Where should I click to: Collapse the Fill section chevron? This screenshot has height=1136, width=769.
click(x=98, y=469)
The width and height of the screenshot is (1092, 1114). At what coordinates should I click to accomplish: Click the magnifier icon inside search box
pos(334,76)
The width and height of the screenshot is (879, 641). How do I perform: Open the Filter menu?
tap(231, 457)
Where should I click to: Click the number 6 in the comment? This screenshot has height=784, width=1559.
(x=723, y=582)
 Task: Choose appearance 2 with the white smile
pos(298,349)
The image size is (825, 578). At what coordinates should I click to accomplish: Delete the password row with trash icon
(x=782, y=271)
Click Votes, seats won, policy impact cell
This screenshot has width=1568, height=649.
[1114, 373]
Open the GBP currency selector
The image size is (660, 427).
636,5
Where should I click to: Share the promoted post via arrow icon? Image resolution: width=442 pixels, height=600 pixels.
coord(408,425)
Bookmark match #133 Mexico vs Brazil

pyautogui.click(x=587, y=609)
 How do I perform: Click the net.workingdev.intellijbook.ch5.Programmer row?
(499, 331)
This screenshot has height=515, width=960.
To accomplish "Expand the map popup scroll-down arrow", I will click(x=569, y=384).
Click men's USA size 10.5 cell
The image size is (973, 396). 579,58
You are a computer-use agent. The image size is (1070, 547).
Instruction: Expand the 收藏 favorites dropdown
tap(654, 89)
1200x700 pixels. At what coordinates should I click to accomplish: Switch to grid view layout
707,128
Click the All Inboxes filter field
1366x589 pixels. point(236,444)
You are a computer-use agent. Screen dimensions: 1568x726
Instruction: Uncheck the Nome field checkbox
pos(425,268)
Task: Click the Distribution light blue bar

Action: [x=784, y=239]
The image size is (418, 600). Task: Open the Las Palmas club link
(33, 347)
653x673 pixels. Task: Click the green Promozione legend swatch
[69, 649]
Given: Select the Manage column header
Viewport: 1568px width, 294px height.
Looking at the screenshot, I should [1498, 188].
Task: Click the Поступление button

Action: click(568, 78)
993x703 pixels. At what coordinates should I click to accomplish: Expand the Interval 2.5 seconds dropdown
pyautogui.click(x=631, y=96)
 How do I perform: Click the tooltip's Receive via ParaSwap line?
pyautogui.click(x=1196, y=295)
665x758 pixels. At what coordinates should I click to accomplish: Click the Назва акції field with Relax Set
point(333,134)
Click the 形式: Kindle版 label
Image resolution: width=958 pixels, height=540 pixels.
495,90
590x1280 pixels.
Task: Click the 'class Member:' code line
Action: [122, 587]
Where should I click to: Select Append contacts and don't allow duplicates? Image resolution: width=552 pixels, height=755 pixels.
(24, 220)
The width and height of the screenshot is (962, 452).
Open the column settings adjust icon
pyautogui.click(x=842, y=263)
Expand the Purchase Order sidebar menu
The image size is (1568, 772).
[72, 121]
══════
Aim of the exercise: Please report every line among the entries that includes "agent".

Finished exercise:
You are a computer-use agent. The image size is (1070, 547).
You are a computer-use agent. Screen dimensions: 1568x726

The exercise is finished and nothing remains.